◆ PROBLEM DETAILS:
Return every line below in which "computer" appears.
━━━━━ RECORD SET
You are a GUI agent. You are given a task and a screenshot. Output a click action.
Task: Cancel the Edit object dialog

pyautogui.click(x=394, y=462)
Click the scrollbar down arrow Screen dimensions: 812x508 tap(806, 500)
━━━━━━━━━━
━━━━━ RECORD SET
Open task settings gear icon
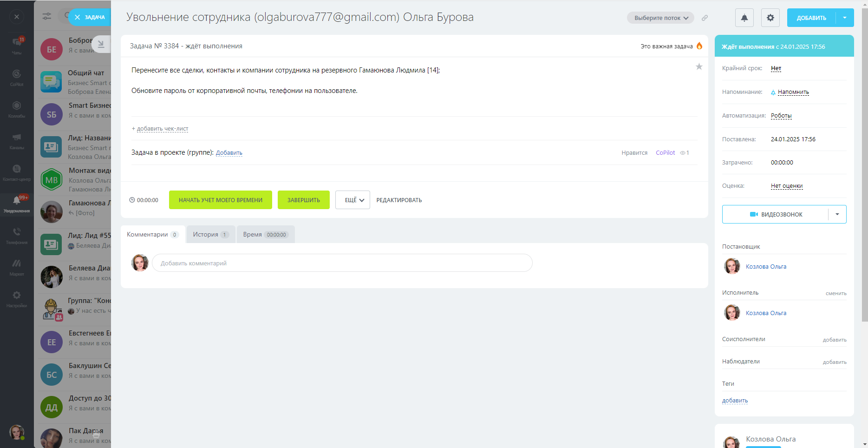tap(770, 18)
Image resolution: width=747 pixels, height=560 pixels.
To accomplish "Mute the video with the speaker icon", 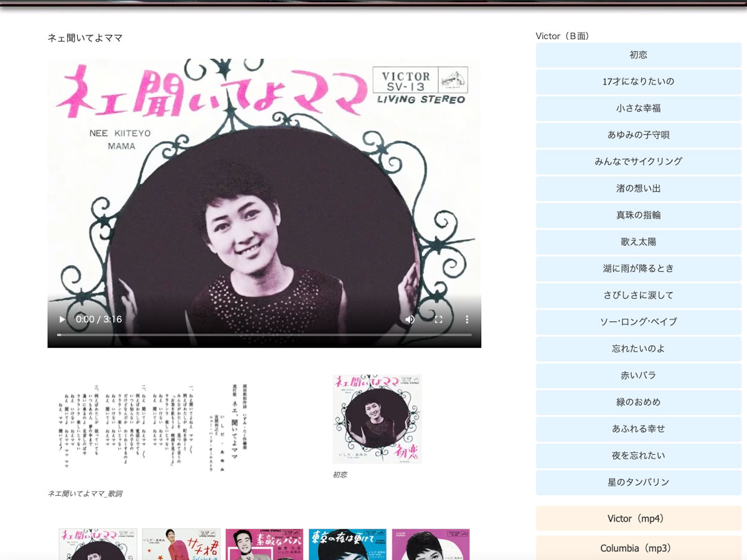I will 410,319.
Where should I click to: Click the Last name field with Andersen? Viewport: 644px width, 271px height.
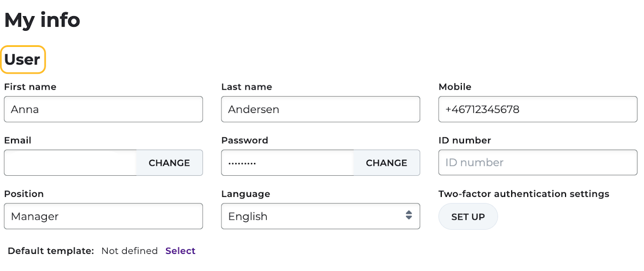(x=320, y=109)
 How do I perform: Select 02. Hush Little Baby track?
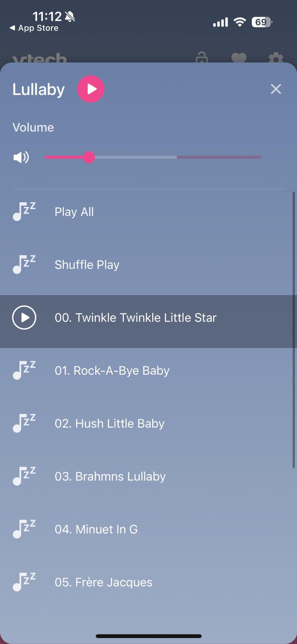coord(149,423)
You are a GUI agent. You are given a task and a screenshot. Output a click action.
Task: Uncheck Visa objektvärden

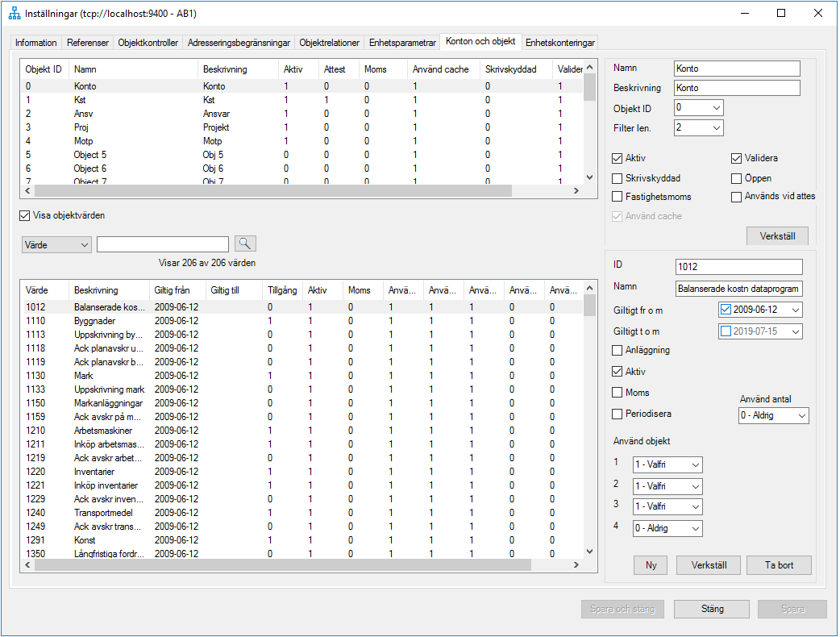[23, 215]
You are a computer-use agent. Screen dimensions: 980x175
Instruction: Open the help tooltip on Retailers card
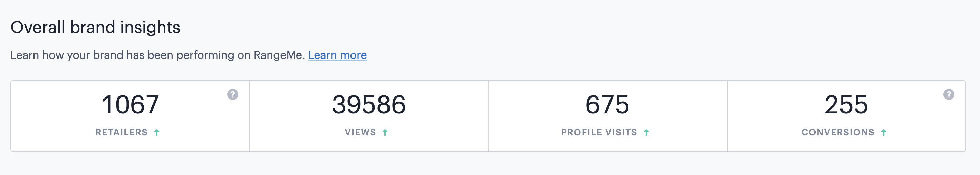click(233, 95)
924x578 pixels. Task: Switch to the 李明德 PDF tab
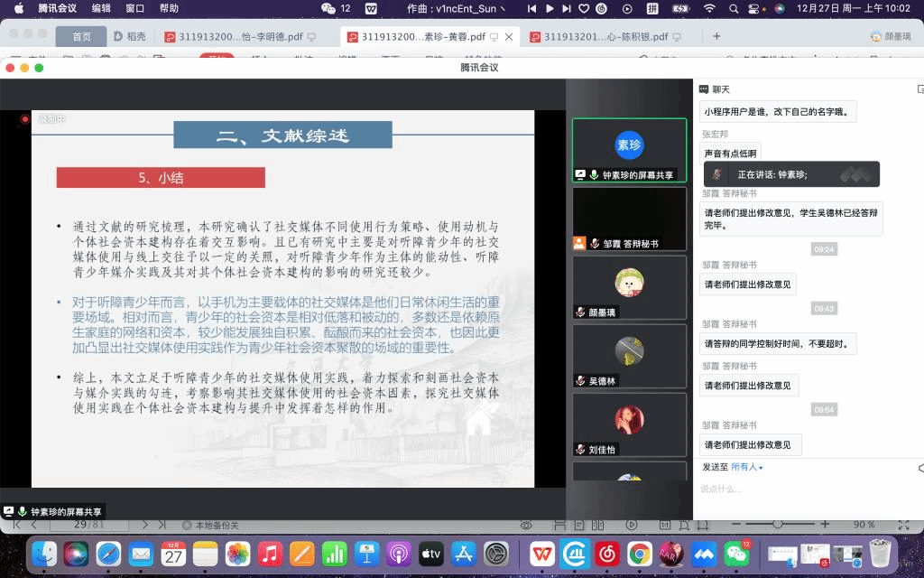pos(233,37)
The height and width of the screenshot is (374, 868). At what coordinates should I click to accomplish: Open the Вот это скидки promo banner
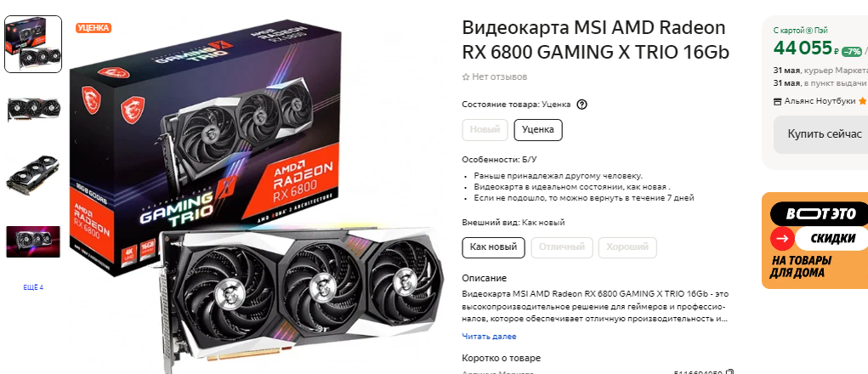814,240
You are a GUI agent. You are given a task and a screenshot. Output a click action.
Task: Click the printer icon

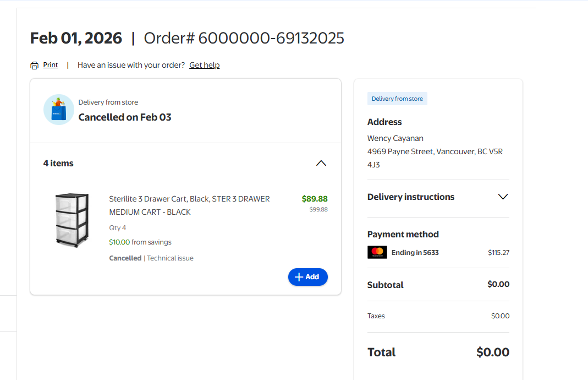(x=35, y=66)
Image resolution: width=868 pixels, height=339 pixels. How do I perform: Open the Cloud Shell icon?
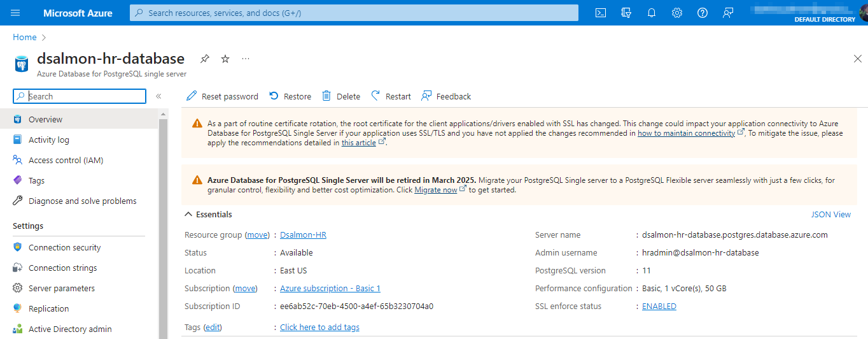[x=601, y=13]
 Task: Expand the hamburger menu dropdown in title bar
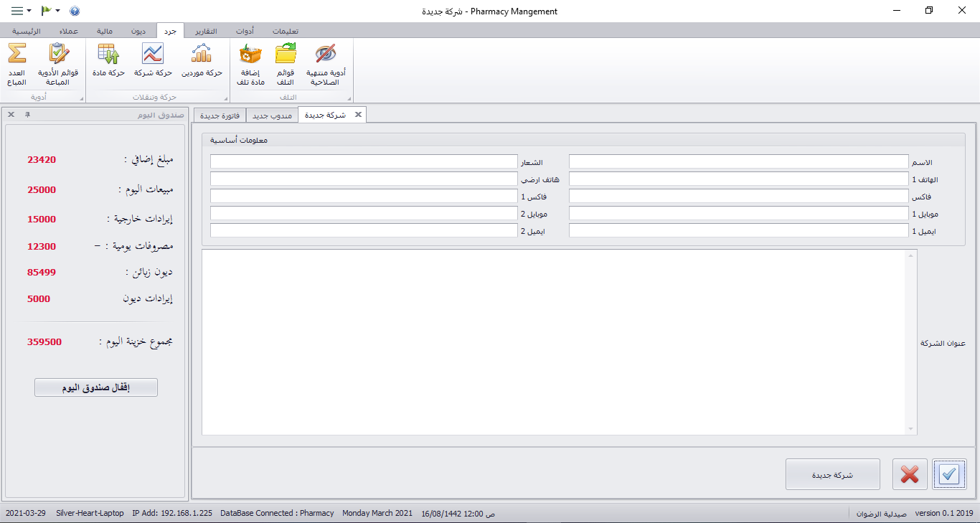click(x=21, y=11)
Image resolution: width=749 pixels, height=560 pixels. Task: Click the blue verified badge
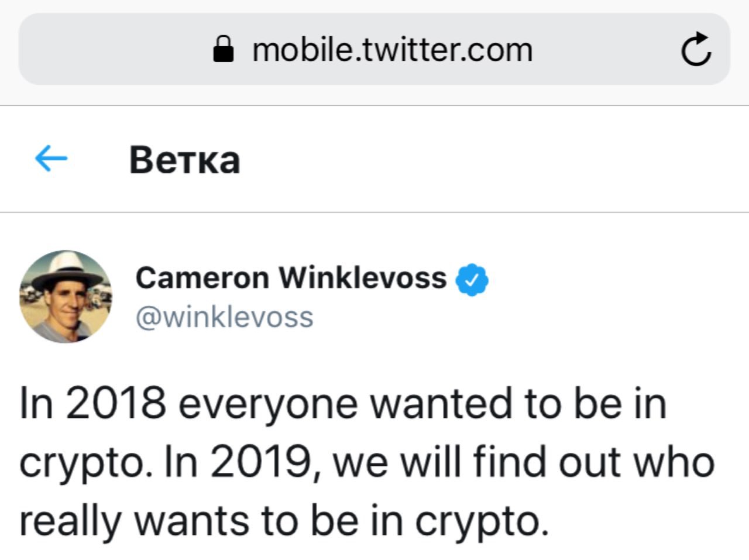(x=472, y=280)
━━━━━━━━━━
━━━━━ RECORD SET
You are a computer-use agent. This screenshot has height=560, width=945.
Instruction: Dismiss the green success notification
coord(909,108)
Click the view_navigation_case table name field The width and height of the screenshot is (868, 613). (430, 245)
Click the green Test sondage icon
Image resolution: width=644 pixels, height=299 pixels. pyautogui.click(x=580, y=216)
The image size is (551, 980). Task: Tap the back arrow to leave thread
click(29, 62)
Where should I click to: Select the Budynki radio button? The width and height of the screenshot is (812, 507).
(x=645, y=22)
━━━━━━━━━━
◆ WRITTEN SOLUTION:
You are a computer-use agent. Screen dimensions: 980x175
You are a computer-use agent. This screenshot has height=560, width=945.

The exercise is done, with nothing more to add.